WORK INSTRUCTION:
Everything in the records below except the images should be output exactly as written.

SOURCE MATERIAL:
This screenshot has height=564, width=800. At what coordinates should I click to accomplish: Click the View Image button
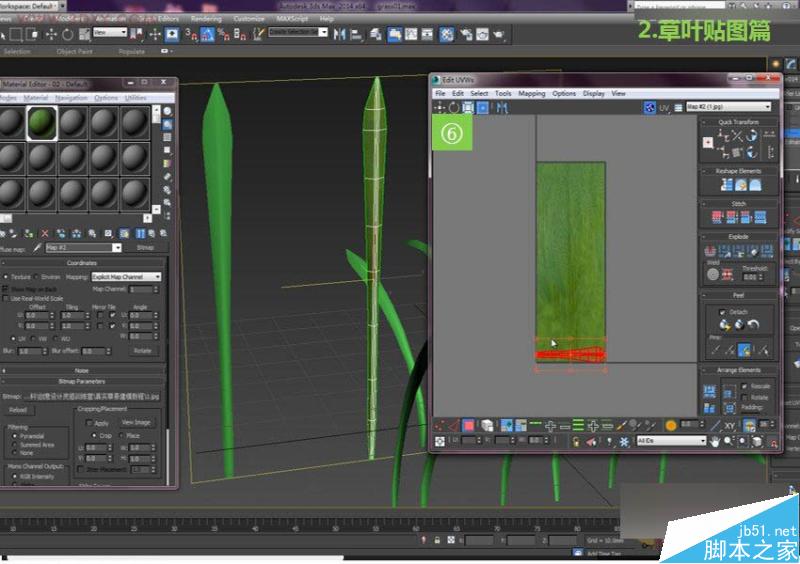(x=135, y=423)
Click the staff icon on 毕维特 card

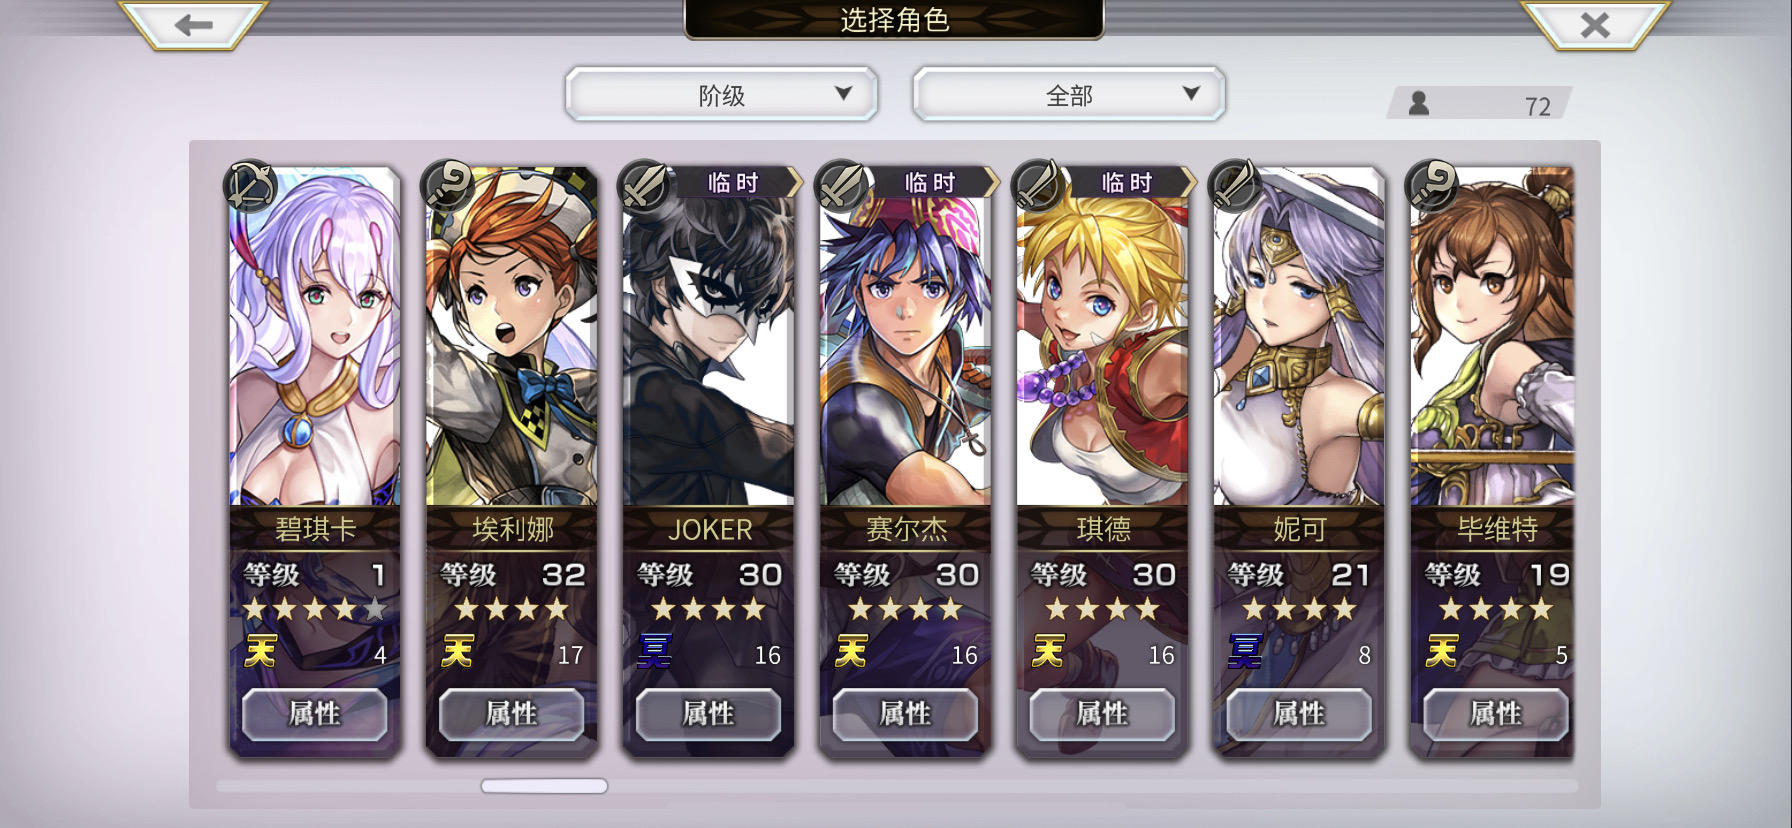1432,185

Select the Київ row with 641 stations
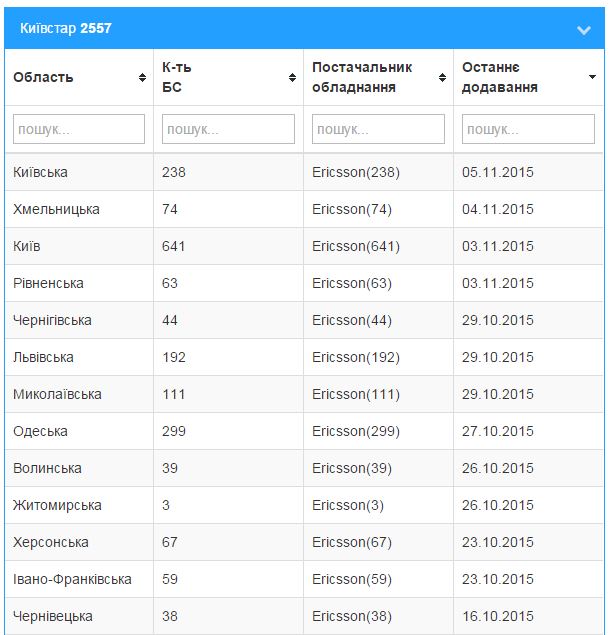point(304,246)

WORKED SOLUTION:
This screenshot has height=564, width=800. At what coordinates should I click to accomplish: Click the View Image button
(x=135, y=423)
Click the staff icon on 毕维特 card

1432,185

Select the Київ row with 641 stations
point(304,246)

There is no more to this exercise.